元来、私は新しいもの好きで飽きっぽく、どんなに望んで手に入れても、しばらくすると新しいものに目移りしてしまう性格です。

しかし、今、私の身の回りにあるものは、長く愛用しているものが多くあり、それらは実際の使用年月を考えると、新品同様の状態を保ち続けています。

たとえば、筆記用具や腕時計などは、私がこどもの時から愛用し続けているものや、成人式の時に譲り受けたもの。

こうした宝飾品の類は、末代まで受け継ぐことを意識して、当然のように大切にして来ました。

でも、トレンチコートや靴となるとちょっと事情が違います。

この前の冬にも何度か袖を通したコートは、16歳の春に購入したものです。すでにほころびもありますが、デザインが気に入っていて、手放せません。
体型が当時とさほど変わらないというのも、努力のたまものです。

靴は、10代でミラノの職人に注文したものを、今でも大切に履いています。ちょっとした自動車と靴が同じ値段なんて、当時は誰もが呆れる話でしたが、20年以上を経てもまったく型崩れせず、見事な艶を発する革を見れば、逆に誰もが納得することでしょう。

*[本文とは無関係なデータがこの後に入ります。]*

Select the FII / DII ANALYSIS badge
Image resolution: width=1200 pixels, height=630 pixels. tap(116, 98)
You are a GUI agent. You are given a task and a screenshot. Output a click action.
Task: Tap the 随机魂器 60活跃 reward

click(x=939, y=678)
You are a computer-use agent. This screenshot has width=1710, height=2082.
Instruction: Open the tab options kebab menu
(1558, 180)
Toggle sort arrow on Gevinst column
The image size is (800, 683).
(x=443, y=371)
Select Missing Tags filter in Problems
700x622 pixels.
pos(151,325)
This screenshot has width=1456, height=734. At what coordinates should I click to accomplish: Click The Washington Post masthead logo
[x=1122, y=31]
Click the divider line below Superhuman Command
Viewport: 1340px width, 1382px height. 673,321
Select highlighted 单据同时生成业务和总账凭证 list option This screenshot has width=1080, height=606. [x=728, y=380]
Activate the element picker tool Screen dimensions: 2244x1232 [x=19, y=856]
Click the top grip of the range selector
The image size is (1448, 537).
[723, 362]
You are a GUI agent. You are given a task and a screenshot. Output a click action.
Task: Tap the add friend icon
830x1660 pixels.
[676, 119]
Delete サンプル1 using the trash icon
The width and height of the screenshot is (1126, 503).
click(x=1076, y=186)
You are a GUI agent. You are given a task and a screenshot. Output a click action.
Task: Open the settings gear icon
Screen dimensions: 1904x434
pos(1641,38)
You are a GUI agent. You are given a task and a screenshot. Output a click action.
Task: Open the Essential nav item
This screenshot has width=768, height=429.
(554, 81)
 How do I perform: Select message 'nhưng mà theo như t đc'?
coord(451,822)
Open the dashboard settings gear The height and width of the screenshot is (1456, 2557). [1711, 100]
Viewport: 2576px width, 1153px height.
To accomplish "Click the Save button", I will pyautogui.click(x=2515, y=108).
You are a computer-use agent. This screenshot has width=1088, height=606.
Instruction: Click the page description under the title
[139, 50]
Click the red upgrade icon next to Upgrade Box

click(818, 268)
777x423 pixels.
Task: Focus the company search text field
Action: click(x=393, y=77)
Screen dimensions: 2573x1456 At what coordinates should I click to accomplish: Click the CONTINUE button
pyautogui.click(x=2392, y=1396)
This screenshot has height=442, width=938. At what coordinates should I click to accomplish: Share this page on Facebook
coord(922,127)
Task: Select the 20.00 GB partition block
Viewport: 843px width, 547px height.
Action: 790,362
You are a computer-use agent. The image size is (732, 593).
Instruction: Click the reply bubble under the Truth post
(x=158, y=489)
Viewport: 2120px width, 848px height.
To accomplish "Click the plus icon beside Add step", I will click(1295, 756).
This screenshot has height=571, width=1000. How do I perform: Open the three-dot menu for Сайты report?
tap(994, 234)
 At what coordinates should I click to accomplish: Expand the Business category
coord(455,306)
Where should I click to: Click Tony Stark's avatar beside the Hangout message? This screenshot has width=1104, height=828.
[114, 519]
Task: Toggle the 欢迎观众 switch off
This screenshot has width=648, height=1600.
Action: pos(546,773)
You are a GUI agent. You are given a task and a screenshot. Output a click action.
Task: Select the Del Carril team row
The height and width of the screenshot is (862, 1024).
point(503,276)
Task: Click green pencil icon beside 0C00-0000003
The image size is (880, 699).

このように、末長く愛着を持ち続けられる品物だけを所持することは、決して贅沢ではなく、人生の糧として価値ある投資だと思っています。

たとえば、かつてぜんそくに苦しんでいた私を、よりよい姿勢で歩かせてくれたのは、ミラノの靴。
芸術品といって過言でない食器の数々は、ものを丁寧に扱うことの意味と、その際に必要な美しい所作へと導いてくれました。

大切に扱うからこそ、それらは長持ちします。
心を込めて扱うからこそ、うっかり破損することもありません。

こうした、ものを扱う際の丁寧さは、何も一級品に対してばかりでなく、身の回りにあるあらゆるものに注ぐことができます。
そうすることで、ものに対して気分よく接することができ、無駄もなくなるので、最終的には大きな節約につながります。

特に音楽を学んでいる若い皆さんにお伝えしたいのは、身の回りにあるすべてのもに細やかな気配りをする精神性が、ひいては自分が奏でるすべての音に対して心が行き届いているという状態につながること。

常に落ち着いた動作を心がけ、心にちょっとしたゆとりを持ち続けることが大切です。
すべてのものを丁寧に扱うことで、一音ごとに命が宿った音楽に、一歩でも近づいて下さい。